As early as this weekend, Sen. Chris Coons will head to Dover in his home state of Delaware to witness a solemn moment he’s already dreading.
There he will watch as service members unload the flag-draped cases containing the remains of six U.S. Army reservists killed in Kuwait Sunday when an Iranian missile struck their compound. Coons has invited his Senate colleagues to join him for the dignified transfer of those first casualties of the war President Trump launched against Iran.
The White House said Trump plans to be there as well, though a time for the transfer has yet to be announced. But Coons said he wants his Republican colleagues to see what he has seen—and heard—countless times before so they understand the cost of a war they are allowing the president to wage without congressional authorization.
“They are memorably awful. They are the very least we owe our service members and their families,” Coons told National Journal, his voice cracking. “But there is a sound that a mother makes when her son comes off the back of a plane that you will never forget, and you should be there to witness that, because that then should bear on your heart as you vote for or against more funding, longer scope, to send more troops.”
Is it too late? The Senate Wednesday rejected a war-powers measure that would have required congressional approval for future military action in Iran. The 53-47 vote was almost exclusively along party lines, similar to Thursday’s 219-212 House vote rejecting the resolution.

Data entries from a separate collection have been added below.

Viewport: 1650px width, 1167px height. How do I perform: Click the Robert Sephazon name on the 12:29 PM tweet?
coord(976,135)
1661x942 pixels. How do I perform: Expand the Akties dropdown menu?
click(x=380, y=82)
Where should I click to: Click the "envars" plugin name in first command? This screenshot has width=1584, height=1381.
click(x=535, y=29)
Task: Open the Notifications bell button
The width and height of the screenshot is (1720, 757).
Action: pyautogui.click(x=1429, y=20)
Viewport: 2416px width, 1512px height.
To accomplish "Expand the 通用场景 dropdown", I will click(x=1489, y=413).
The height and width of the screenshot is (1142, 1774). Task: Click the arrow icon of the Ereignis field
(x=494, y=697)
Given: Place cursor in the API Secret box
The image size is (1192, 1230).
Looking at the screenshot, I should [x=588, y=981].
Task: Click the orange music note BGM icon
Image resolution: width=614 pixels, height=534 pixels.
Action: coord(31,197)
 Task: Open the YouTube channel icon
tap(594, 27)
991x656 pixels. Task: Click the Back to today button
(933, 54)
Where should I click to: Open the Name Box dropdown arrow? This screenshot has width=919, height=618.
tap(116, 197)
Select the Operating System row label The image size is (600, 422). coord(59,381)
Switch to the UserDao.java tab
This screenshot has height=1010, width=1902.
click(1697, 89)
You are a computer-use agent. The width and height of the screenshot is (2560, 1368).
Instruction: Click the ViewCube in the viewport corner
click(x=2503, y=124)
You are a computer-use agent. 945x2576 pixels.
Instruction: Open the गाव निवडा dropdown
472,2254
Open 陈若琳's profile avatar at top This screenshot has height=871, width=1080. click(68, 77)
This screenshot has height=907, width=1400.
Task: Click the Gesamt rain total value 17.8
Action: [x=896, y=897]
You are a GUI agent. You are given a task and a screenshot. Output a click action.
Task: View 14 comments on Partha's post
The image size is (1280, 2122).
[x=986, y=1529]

If GOP lawmakers are going to change their minds on Iran, they’ll need their voters to tell them to do so—especially during primary season when Trump’s base has outsized influence on Republican rank-and-file members. Polls have shown overall opposition to the war but with some key caveats: An NBC poll of 753 registered voters taken from Feb. 28 through March 3 (with a margin of error of plus or minus 3.6 percentage points) found 77 percent of Republicans supporting the strikes. That number rises to 90 percent among those who identify as MAGA-aligned.
It helps explain why Republican Sen. Jim Justice of West Virginia has embraced the action in Iran even as he acknowledges the costs of the war: U.S. casualties and increasing energy prices. Justice says his voters are supportive of intervention in Iran “in the short run.”
“I think what our president is doing is something that is on the cusp of really changing the footprint of the world,” Justice said. "If we could absolutely make that footprint and have real peace where we have free trade and we have real peace in the Middle East—heaven to Betsy, it would mean everything, versus just this. I mean, does anybody think if we don't do anything, things are going to get better?”
Justice, who represents a state Trump won with 70 percent support in 2024, acknowledges “you’re going to have casualties” as a result of the conflict. But he said his constituents remain squarely behind the decision to go to war made by a president who campaigned on less foreign involvement, not more.
“I would tell you without any question, in my mind, they're very supportive of what's going on at this point,” Justice said.
Another Republican member of Congress who might have potentially joined Democrats in trying to stop the war is Sen. Joni Ernst of Iowa, a former combat veteran whose decision not to seek reelection means she’s less vulnerable to the pressures of MAGA voters in her states. The six who died Sunday were in the 103rd Sustainment Command, an Army Reserve unit based in Des Moines.
Instead, Ernst is giving her full-throated defense of the attack on Iran.
“These young men and women gave their lives in support of a noble mission: protecting their fellow Americans and keeping our homeland secure,” Ernst said on the Senate floor Wednesday. “We’ve already lost too many lives at the hands of Iran, but as long as the Iranian regime chants ‘death to America,’ the lives of our citizens will continue to be threatened.”
After the aircraft transporting the bodies lands at Dover, Coons said, he plans to watch the “carry team” of military personnel transfer the remains to a waiting vehicle. The remains will then be transferred to the mortuary facility located at Air Force Mortuary Affairs Operations on the Air Force base.
The Delaware Democrat said he hopes the jarring sight of those cases will prompt GOP senators to abandon the “magical thinking going on about how quickly this can be brought to an end."
"As has long been said," he added, "you can start a war of choice at your timing of choice, but you don't get to end it, because the enemy also gets a vote.”
Coons, who occupies the seat President Biden once held, recalled how the then-senator warned a local chamber of commerce gathering he attended in the run-up to the Iraq war not to minimize the dangers and tragedy headed America’s way.
Coons recalled what was a prevailing feeling about the war at the time: “Everybody’s behind it. 'Oh, this is important. We need to do this for our country.'” But Biden, he recalled, “sort of wagged his finger at the room and said, ‘Remember this moment; lots of young Americans are going to come home in body bags, and for years.’"
"So," Coons said, "we should be careful about our enthusiasm for opening a door into chaos and conflict in the Middle East where we can't see the other side of it.”